Companies such as Oracle have developed tools such as the
ORACLEiAS Personalization engine and
Oracle Data Mining Suite (formerly the Darwin product) to assist with this
complex process. The nature of this analysis is very resource intensive, and
almost all large eCommerce sites must devote large servers exclusively for
developing predictive recommendations.
With millions
of dollars each year in impulse purchases at stake, IT marketing professionals
know that it is critical of get the right products onto your custom page. To
be successful, the system must be able to accurately predict your propensity
to buy a product, based on two factors:
1. Prior buying
and browsing patterns
2. Buying patterns of like-minded customers (customer profiling)
The challenge
in developing these models is accurately placing visitors into consumer
groups. A consumer group is a group of customers with similar
demographics, and hence, similar buying patterns.
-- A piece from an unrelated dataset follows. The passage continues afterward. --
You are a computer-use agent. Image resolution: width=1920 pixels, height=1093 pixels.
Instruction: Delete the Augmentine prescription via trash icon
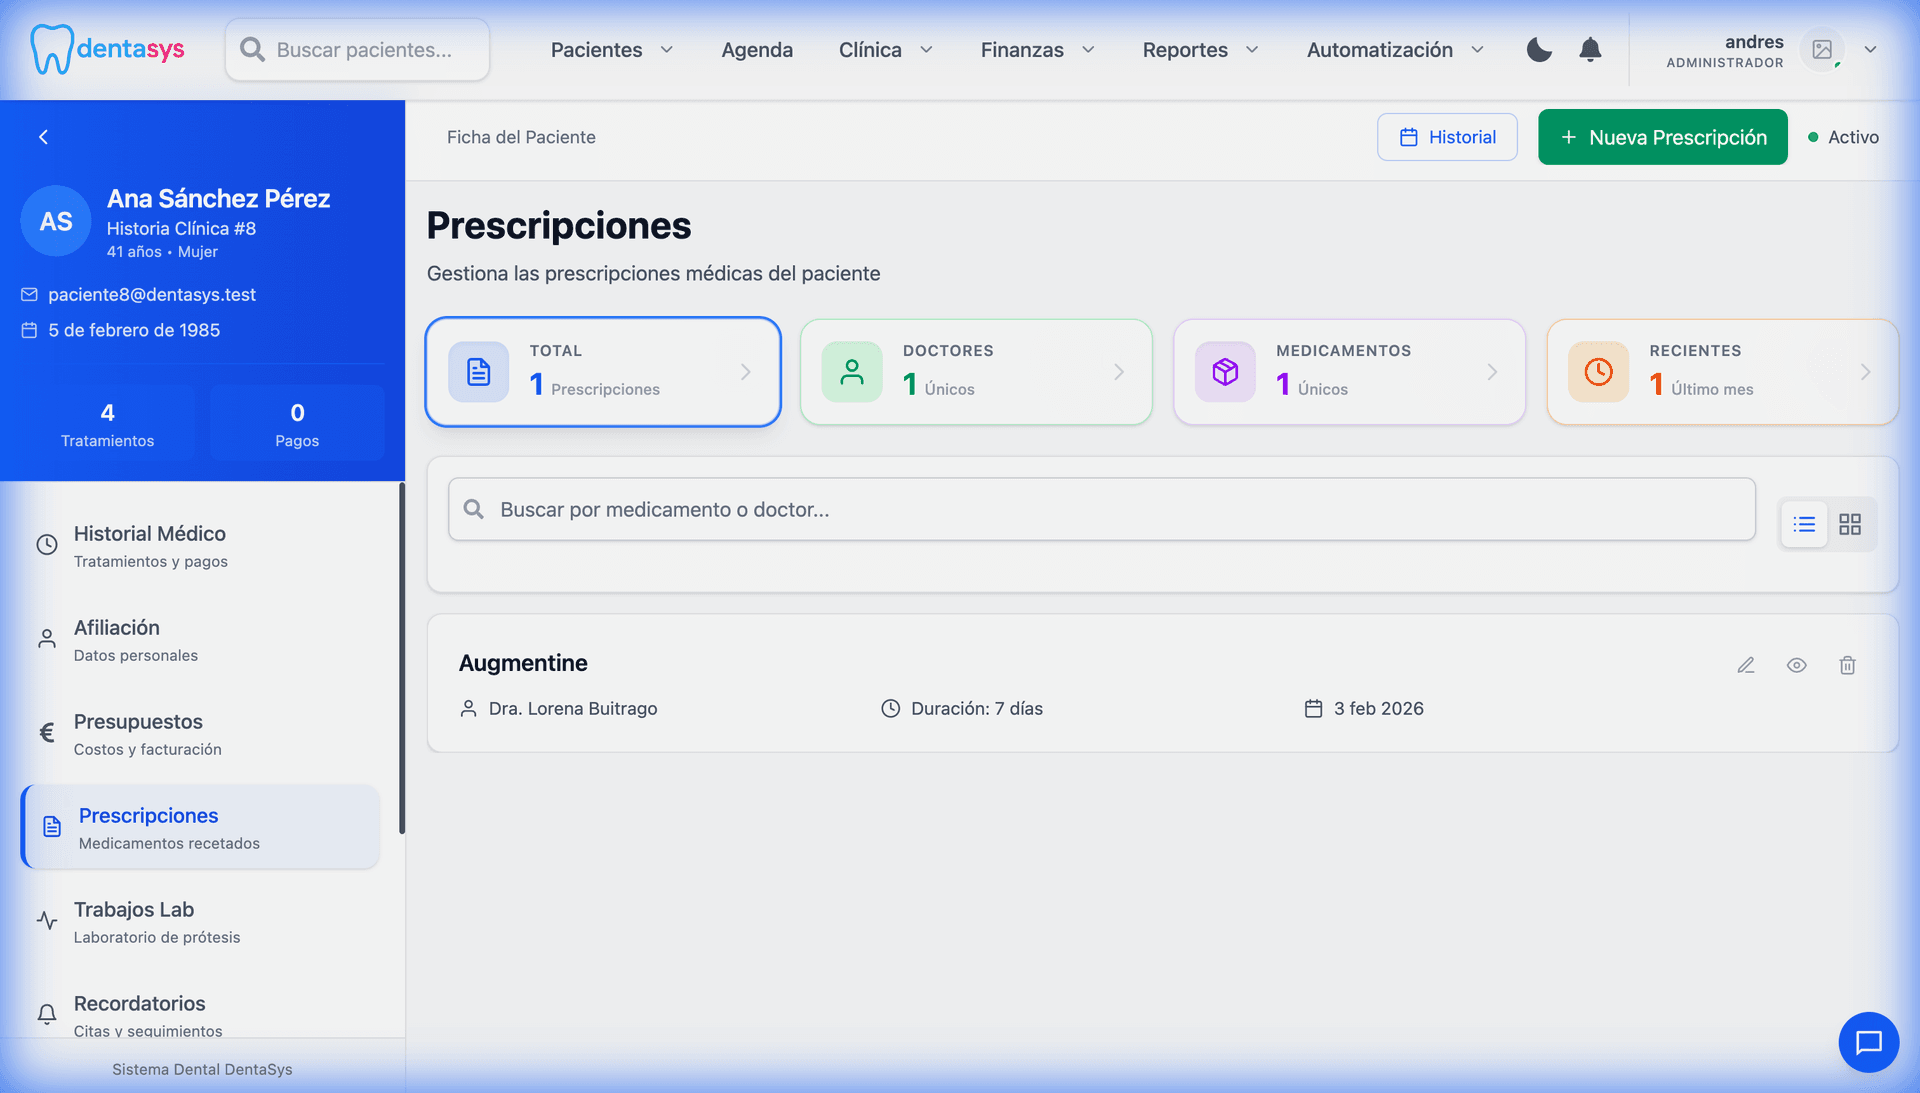tap(1847, 664)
Some shops tag these groups
with "handles" such as yuppies, dinks (double income, no kids), and so on.
Figure 5 shows
the process of analyzing demographic information to place visitors into
consumer groups. A visitor can be placed into a consumer group in two ways:
1 - Their
demographic category (collected from personal information)
2 - Their pattern of page views (collected from referrer URLs)
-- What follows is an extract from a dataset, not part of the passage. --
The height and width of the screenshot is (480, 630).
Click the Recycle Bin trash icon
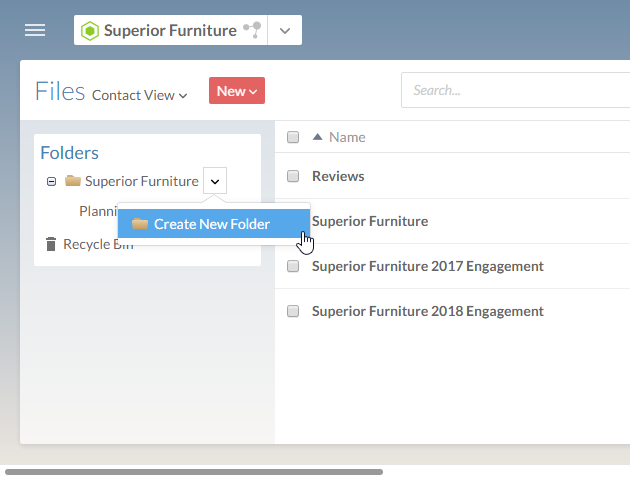click(51, 244)
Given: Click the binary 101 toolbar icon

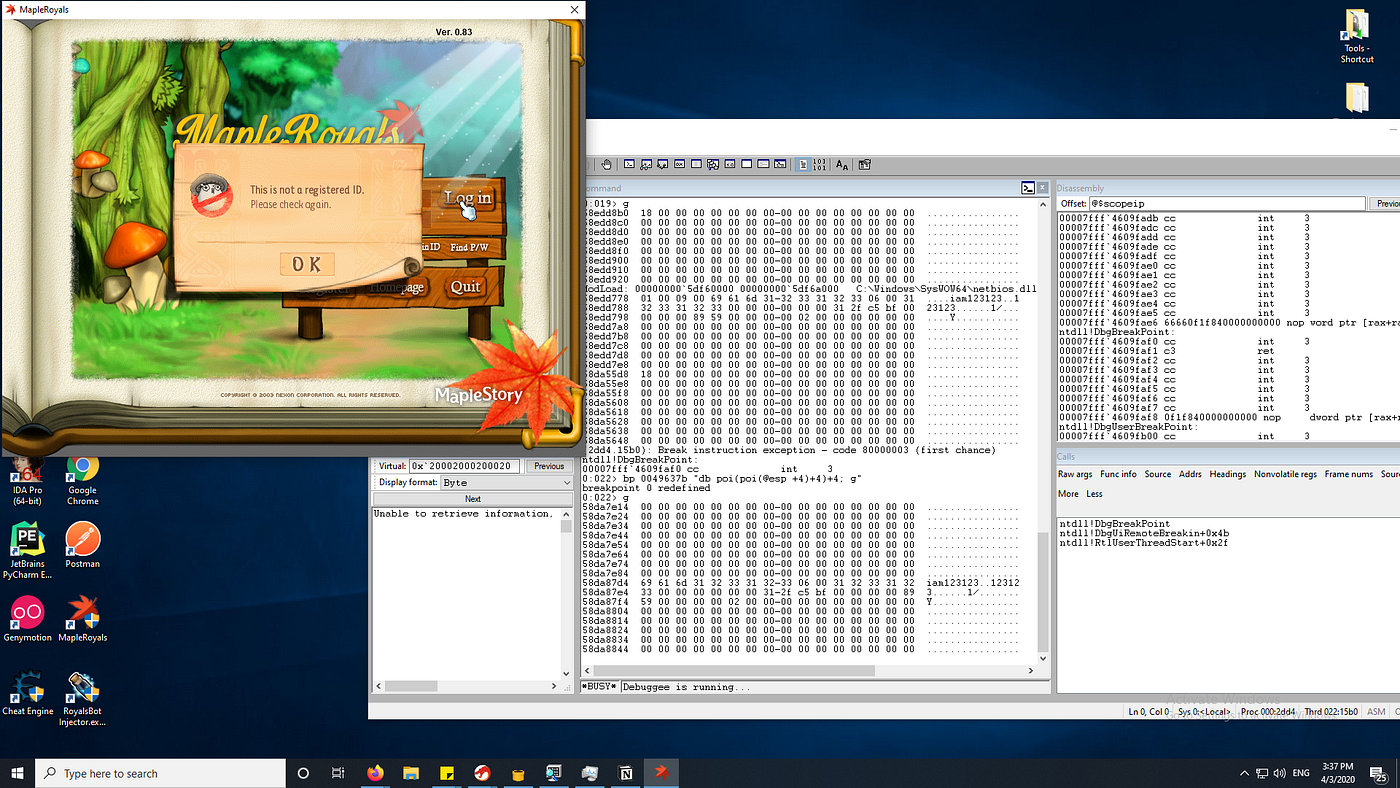Looking at the screenshot, I should [819, 165].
Figure 5: Categorizing users into consumer groups.
Once we have
defined consumer groups, we next start a data mining procedure to correlate
the patterns of each consumer group to specific products (refer to Figure 6).
The customized HTML personalization is based on data from three sources:
1. Known
consumer group data — These are predetermined summaries of consumer group
characteristics.
2. Weighted
rankings of pages viewed — This is a measure of the popularity of product
pages according to each consumer group.
3. Sales
history data — This is historical sales data, correlated by consumer group.

Figure 6: Correlating consumer groups to product preferences.
After we have
the consumer groups ready, the Oracle database can quickly generate customized
HTML (refer to Figure 7). Here we see three steps:
1. Initial
Request — The customer browser makes an HTTP request to the Web listener.
2. Get the
Cookie — The Web server sends a request to the browser PC to get the
cookie file
3. Deliver
the custom page — The cookie file verifies the identity of the visitor,
and customized HTML is created by the app server based on the identity, and
the custom HTML is delivered back to the browser.

Figure 7: Delivering custom HTML pages.
Despite the
inherent complexity of personalization technology, vendors are creating
interfaces to the software. The Oracle product even offers a GUI interface to
aid in the complex analysis of referrer statistics (refer to Figure 8).

Figure 8: The Oracle iAS Personalization GUI.
These tools use
sophisticated data mining technology to constantly peruse the database looking
for statistically-significant correlations. Often, these predictions are
obvious (i.e., long underwear does not sell well in Hawaii), but other
predictions are amazing. Some predictive models have been able to accurately
target new products to exactly the type of people who will want them. This is
the classic "need creation" model used by successful companies like Sony. For
example, Sony launched the first Walkman because they had empirical evidence
that customers would look at the product and say "I need that," even though
the customer had no prior knowledge that they needed the product.
Conclusion
While the
technology surrounding personalization of Web content is already extremely
sophisticated, IT professionals are constantly making it even more complex.
Artificial Intelligence routines are now being employed to develop detailed
models about how consumers spend their disposable income.
Oracle
Corporation is making headway into this market with their Data Mining Suite
and Personalization Engine software. These products are sophisticated programs
that interface with the Oracle database.
Along with
threes advances will come even more concerns about the loss of privacy on the
Internet, but for now, customers appear only too happy to provide the raw data
needed to analyze their spending patterns.